Wow!!  What an amazing transformation!  I fully didnt expect that...congrats!


----------



## razinhellcustomz (Mar 23, 2021)

tacochris said:


> By the grace of God, hard work and good people i own all but one of my dream bikes.
> 51 phantom
> 55 phantom
> 50 autocycle (resto project)
> ...



Hey Chris, Nice bikes and glad to see you landed a nice front fender for your Cycle Truck. Looking Good. Keep up the great progress. Razin.


----------



## tacochris (Mar 23, 2021)

razinhellcustomz said:


> Hey Chris, Nice bikes and glad to see you landed a nice front fender for your Cycle Truck. Looking Good. Keep up the great progress. Razin.



Hey thanks and I appreciate ya following along with the build!


----------



## razinhellcustomz (Mar 23, 2021)

tacochris said:


> Hey thanks and I appreciate ya following along with the build!



Yeah, i really love what you did so far. It's all a labor of love and nothing beats the feeling you have when you can say"i did it my way". Razin.


----------



## tacochris (Mar 23, 2021)

razinhellcustomz said:


> Yeah, i really love what you did so far. It's all a labor of love and nothing beats the feeling you have when you can say"i did it my way". Razin.

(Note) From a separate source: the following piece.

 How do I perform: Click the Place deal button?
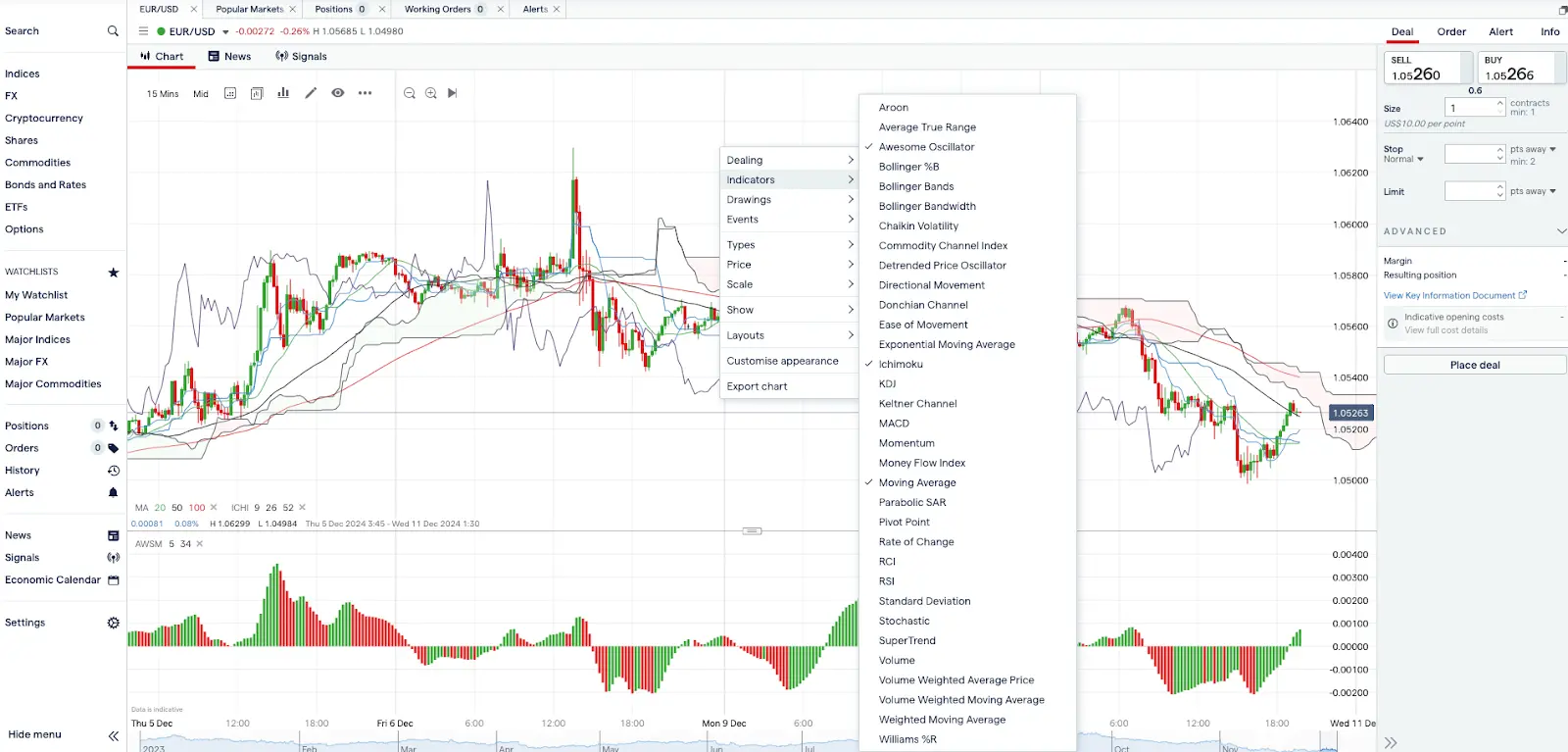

Amen!  Plus blowing folks minds by starting with a bike no one would ever suspect would live again!


----------



## Freqman1 (Mar 23, 2021)

When I decided to enter the hobby the first thing I did was buy a bunch of books including Evolution of the Bicycle Vols I & II as well as many others. After going through these books I made a list of 24 bikes that I wanted if cost were no object. Just this past year I crossed off the last bike ('18 Harley Motorcycke). Of course there have been many others I've bought because I'm always running into cool stuff. The essential part of building any collection is the network of friends and relationships you build. Many bikes are bought and sold everyday through an email, text, or phone call and never see a for sale ad. As illustrated in the posts here people set a goal and worked towards it. Yea occasionally luck plays into it but I kinda like the old saying "The harder you work, the luckier you get". V/r Shawn


----------



## dnc1 (Mar 24, 2021)

I'd always wanted a Labor truss-bridge framed (or "cadre-pont")  bike from France, but thought they were way out of my league. I couldn't warrant spending the equivalent of around $2K on such a thing.

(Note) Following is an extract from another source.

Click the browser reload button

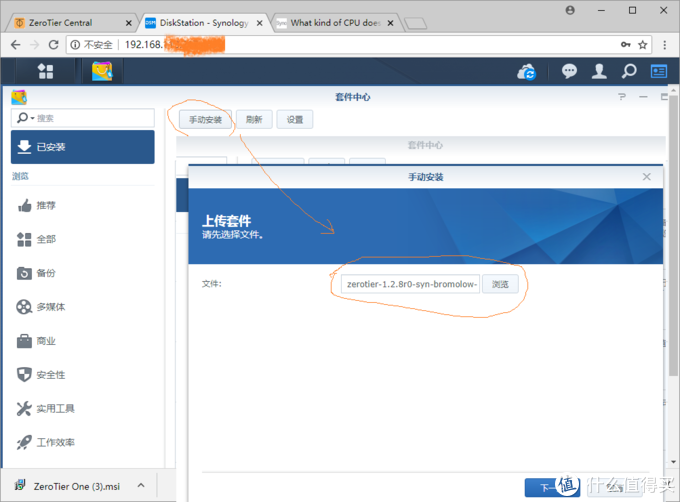click(x=54, y=45)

I wanted to go to the big VeloVintage Anjou event in Saumur, France;  a whole 3-day festival of all things cycling and vintage.  My friend Ian and his wife had been before and we arranged to meet up on the first evening to explore the festival area on the banks of the Loire to enjoy some wine and food (Saumur is pretty famous for its wine).
Myself and Ian then decided to walk around the bike jumble (swap meet) for a while .

As we walked to the second big stall Ian jokingly said something like "look at that pile of rust, that's right up your street!".  He knows I'm a lover of all things TOC and in the patina style.
It was a truss-bridge framed bike of some age. Very complete and original. 
I took one look at it, walked over, quickly inspected it in the dark and enquired about the cost.
The stall holder mumbled something, I did a quick translation in my head, and thought he'd said 1,300€ (euros) and thought that was probably the right price. I repeated what I thought he'd said and started to walk away.  He then said  something like "Non Monsieur,  150€, you misunderstood the price!"
I have never pulled money out of my wallet so fast (by this time there were around 6 others crouched around the bike, inspecting it).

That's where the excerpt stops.